Pixel coordinate grounding data:
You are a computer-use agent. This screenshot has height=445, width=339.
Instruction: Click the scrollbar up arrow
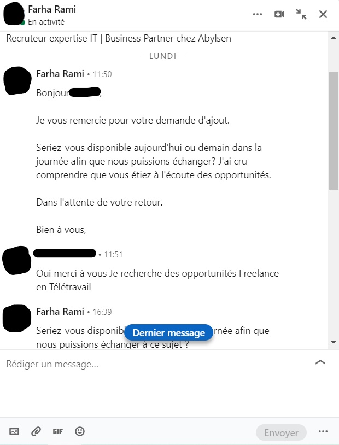coord(334,38)
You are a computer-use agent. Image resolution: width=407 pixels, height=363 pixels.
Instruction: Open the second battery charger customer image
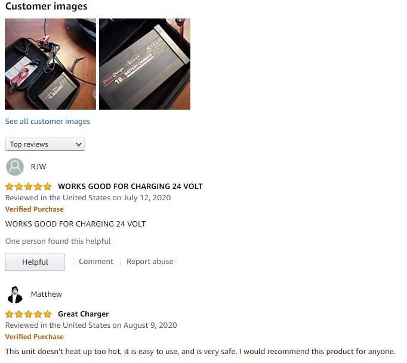pos(144,64)
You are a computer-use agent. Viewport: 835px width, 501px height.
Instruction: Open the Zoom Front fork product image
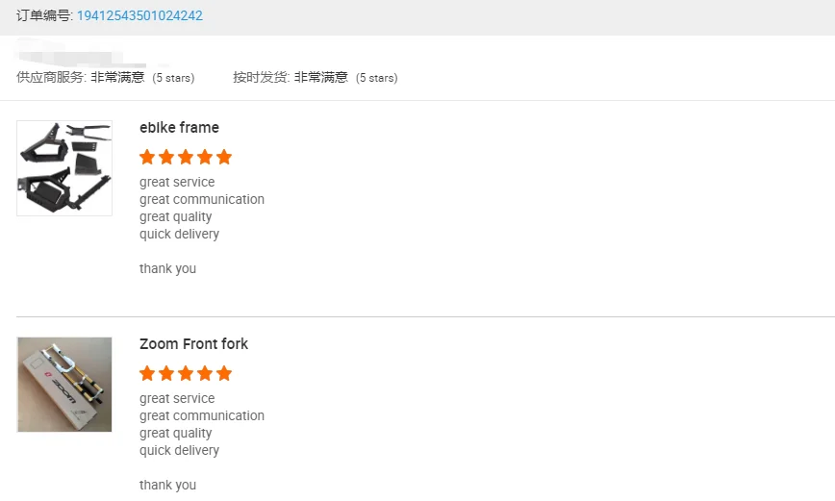[64, 385]
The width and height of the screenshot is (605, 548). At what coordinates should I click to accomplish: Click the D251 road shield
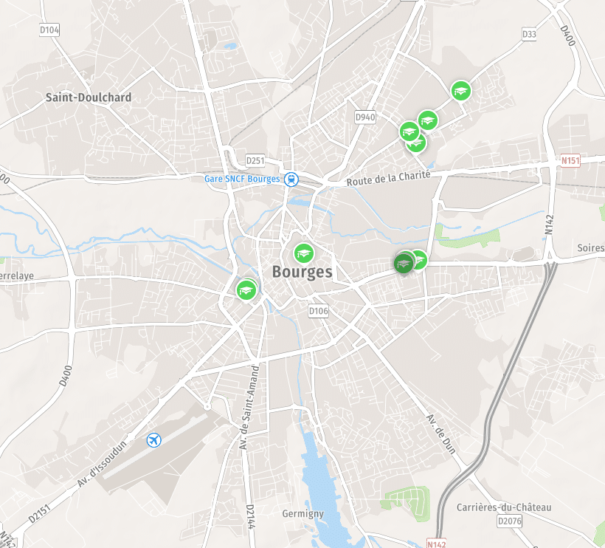click(x=255, y=160)
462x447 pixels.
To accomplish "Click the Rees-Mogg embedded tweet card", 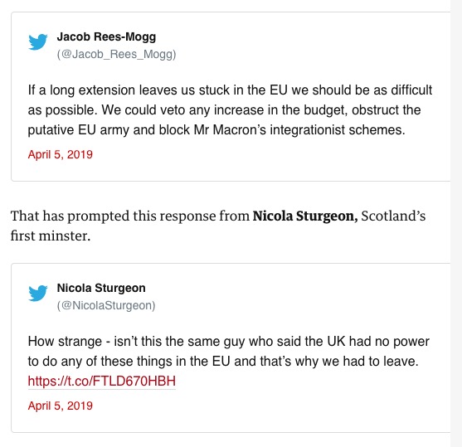I will tap(231, 97).
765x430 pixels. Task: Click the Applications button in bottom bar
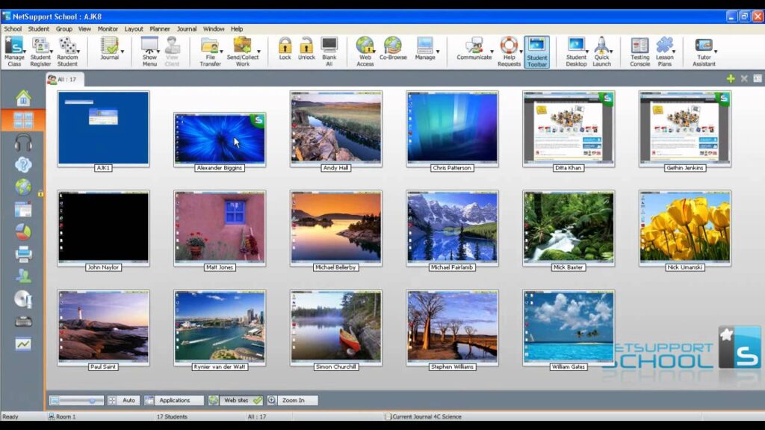[174, 400]
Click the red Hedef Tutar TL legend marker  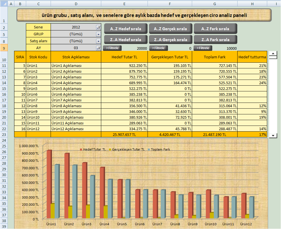81,149
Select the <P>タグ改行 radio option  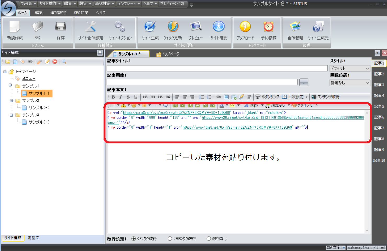pos(134,239)
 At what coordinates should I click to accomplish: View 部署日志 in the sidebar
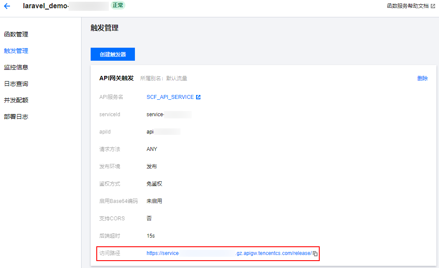[16, 116]
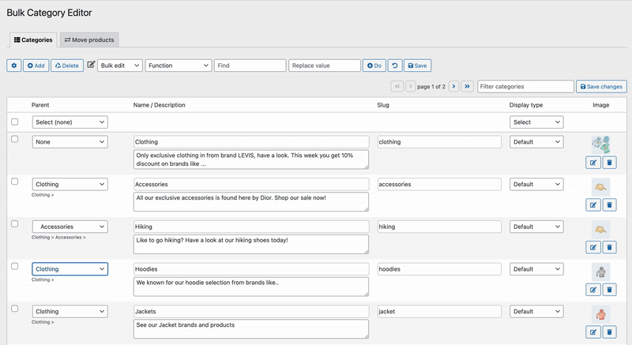Toggle the select-all checkbox in header
Viewport: 632px width, 345px height.
click(x=15, y=122)
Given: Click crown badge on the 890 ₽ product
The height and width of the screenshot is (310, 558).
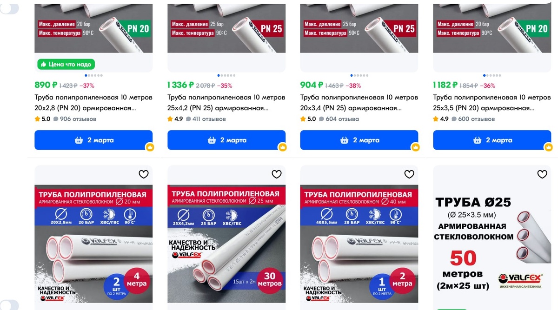Looking at the screenshot, I should tap(150, 147).
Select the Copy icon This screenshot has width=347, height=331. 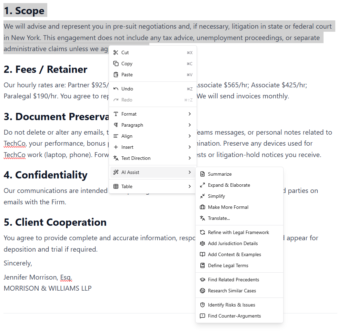(x=116, y=64)
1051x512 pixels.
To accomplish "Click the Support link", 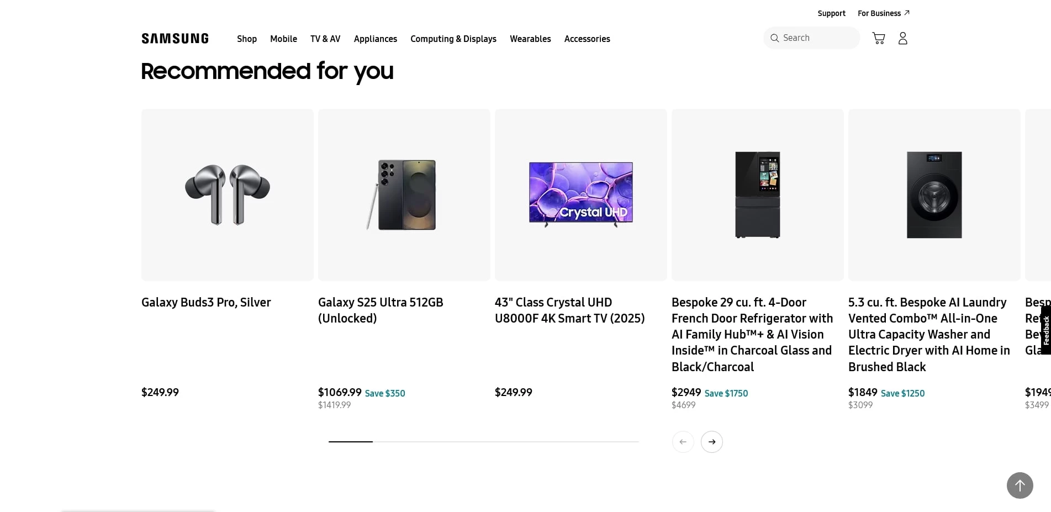I will (x=831, y=13).
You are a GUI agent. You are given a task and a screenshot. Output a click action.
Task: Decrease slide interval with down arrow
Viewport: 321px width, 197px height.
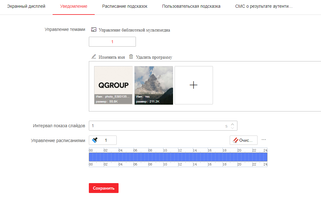coord(232,128)
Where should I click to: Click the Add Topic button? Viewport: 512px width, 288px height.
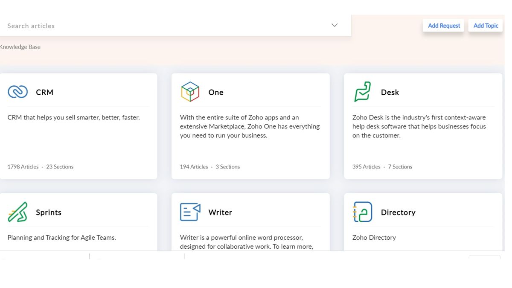coord(485,25)
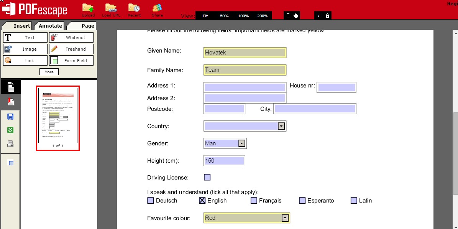Uncheck the English language checkbox
Image resolution: width=458 pixels, height=229 pixels.
[x=202, y=200]
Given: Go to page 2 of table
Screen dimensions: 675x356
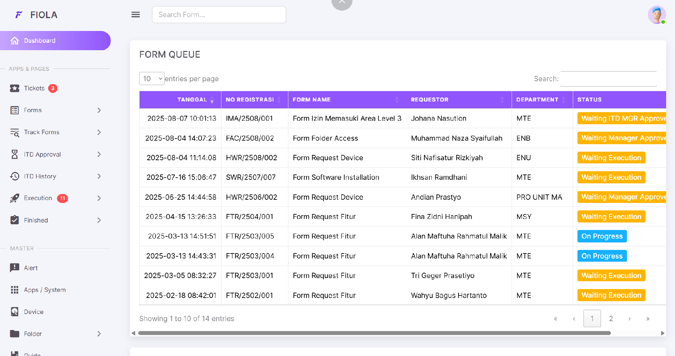Looking at the screenshot, I should coord(611,319).
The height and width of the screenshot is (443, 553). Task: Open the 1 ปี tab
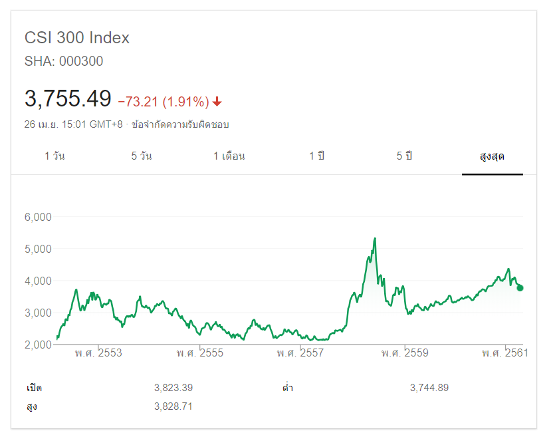coord(316,156)
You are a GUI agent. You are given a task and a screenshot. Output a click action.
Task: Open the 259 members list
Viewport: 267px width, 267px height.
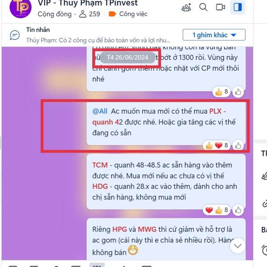tap(89, 14)
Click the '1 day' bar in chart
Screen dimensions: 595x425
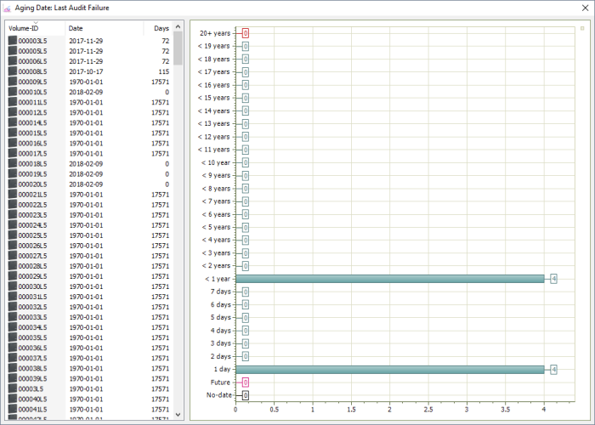click(389, 369)
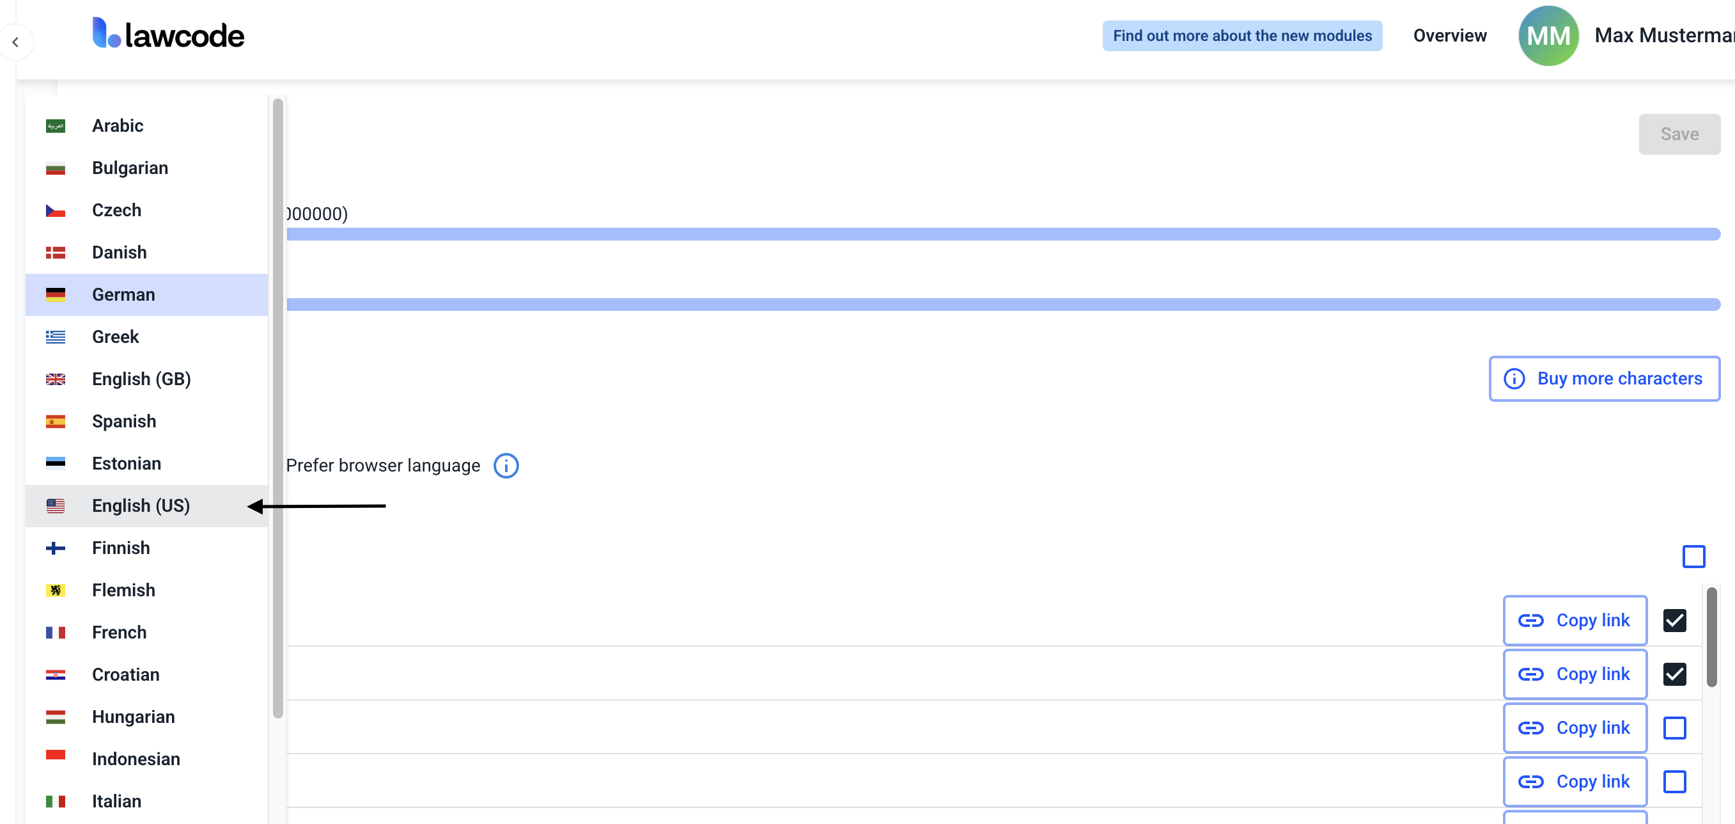The height and width of the screenshot is (824, 1735).
Task: Click the Greek flag icon
Action: [55, 337]
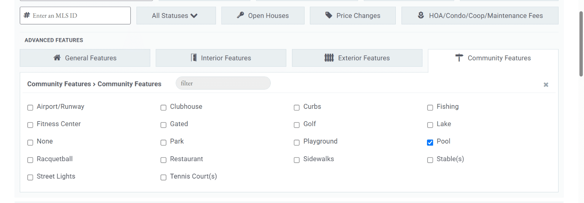The height and width of the screenshot is (203, 584).
Task: Click the community features filter box
Action: click(x=223, y=83)
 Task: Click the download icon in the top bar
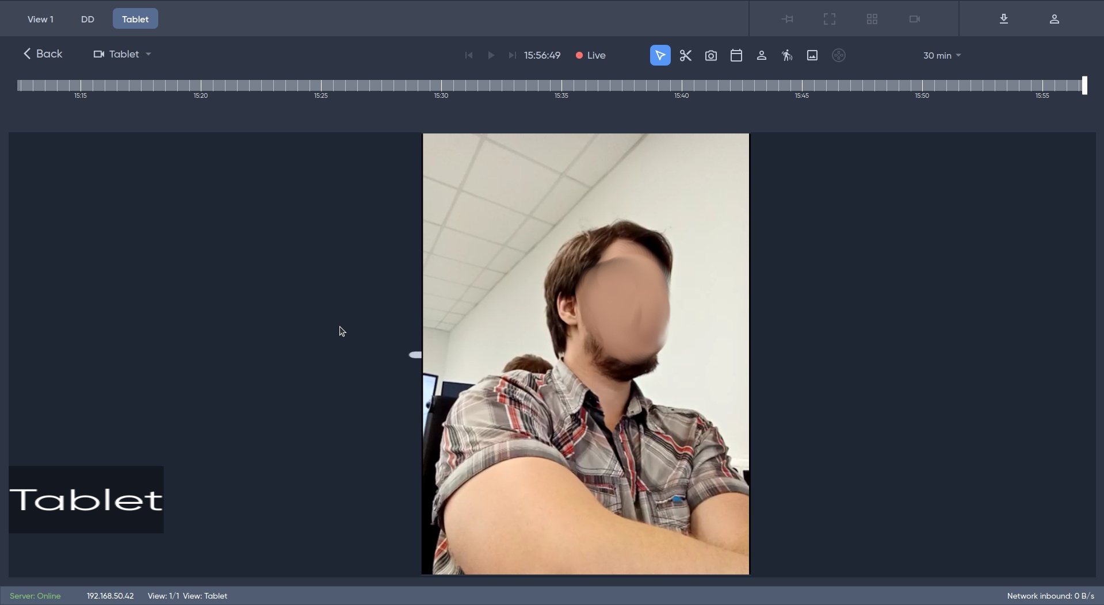pos(1003,19)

## About this exercise
"agent" is the string to look for; please copy every line of the records above where it appears.

## Task output
You are a computer-use agent. This screenshot has height=445, width=339.
You are a computer-use agent. Image resolution: width=407 pixels, height=363 pixels.
You are a computer-use agent. Viewport: 835px width, 501px height.
You are a GUI agent. You are given a task and a screenshot. Output a click action.
You are a GUI agent. You are given a task and a screenshot. Output a click action.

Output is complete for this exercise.